GIVEN PROBLEM –
Copy each of the entries below exactly as it appears, line for line.

DATASET RECORDS –
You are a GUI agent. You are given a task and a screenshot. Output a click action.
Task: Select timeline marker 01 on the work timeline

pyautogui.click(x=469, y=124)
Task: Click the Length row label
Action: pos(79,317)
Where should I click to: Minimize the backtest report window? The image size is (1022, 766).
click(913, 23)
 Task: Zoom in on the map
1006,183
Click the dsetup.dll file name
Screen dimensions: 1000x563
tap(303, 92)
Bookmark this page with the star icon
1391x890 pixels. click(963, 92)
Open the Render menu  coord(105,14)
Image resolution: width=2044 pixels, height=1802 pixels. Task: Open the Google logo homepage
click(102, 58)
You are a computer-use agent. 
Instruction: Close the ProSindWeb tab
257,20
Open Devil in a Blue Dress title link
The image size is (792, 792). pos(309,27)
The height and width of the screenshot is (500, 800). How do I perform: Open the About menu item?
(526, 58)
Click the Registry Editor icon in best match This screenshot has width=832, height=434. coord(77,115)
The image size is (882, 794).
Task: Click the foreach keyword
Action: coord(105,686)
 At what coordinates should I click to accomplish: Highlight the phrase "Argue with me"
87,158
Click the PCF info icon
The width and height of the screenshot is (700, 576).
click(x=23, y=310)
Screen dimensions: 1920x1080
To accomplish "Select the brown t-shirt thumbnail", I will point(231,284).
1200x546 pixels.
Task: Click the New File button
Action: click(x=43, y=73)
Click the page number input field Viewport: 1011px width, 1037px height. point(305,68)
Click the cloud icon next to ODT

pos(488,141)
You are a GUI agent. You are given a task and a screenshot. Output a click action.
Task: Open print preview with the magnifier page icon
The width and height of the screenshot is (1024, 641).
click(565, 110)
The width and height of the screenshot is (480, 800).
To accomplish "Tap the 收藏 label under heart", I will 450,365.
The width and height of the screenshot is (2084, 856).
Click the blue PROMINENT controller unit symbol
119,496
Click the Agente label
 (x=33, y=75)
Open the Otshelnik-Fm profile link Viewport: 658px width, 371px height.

COMPLETED TASK –
You are a GUI agent. You are given a task and a screenshot. Output a click action.
Task: Select timeline marker 01 on the work timeline

pyautogui.click(x=469, y=124)
Task: Click the Length row label
Action: pos(79,317)
Where should I click to: Minimize the backtest report window? The image size is (1022, 766).
click(913, 23)
 Task: Zoom in on the map
1006,183
Click the dsetup.dll file name
Screen dimensions: 1000x563
tap(303, 92)
Bookmark this page with the star icon
1391x890 pixels. click(963, 92)
Open the Render menu  coord(105,14)
Image resolution: width=2044 pixels, height=1802 pixels. Task: Open the Google logo homepage
click(102, 58)
You are a computer-use agent. 
Instruction: Close the ProSindWeb tab
257,20
Open Devil in a Blue Dress title link
The image size is (792, 792). pos(309,27)
The height and width of the screenshot is (500, 800). How do I perform: Open the About menu item?
(526, 58)
Click the Registry Editor icon in best match This screenshot has width=832, height=434. coord(77,115)
The image size is (882, 794).
Task: Click the foreach keyword
Action: coord(105,686)
 At what coordinates should I click to accomplish: Highlight the phrase "Argue with me"
87,158
Click the PCF info icon
The width and height of the screenshot is (700, 576).
click(x=23, y=310)
Screen dimensions: 1920x1080
To accomplish "Select the brown t-shirt thumbnail", I will point(231,284).
1200x546 pixels.
Task: Click the New File button
Action: click(x=43, y=73)
Click the page number input field Viewport: 1011px width, 1037px height. point(305,68)
Click the cloud icon next to ODT

pos(488,141)
You are a GUI agent. You are given a task and a screenshot. Output a click action.
Task: Open print preview with the magnifier page icon
The width and height of the screenshot is (1024, 641).
click(565, 110)
The width and height of the screenshot is (480, 800).
To accomplish "Tap the 收藏 label under heart", I will 450,365.
The width and height of the screenshot is (2084, 856).
Click the blue PROMINENT controller unit symbol
119,496
Click the Agente label
 (x=33, y=75)
Open the Otshelnik-Fm profile link Viewport: 658px width, 371px height.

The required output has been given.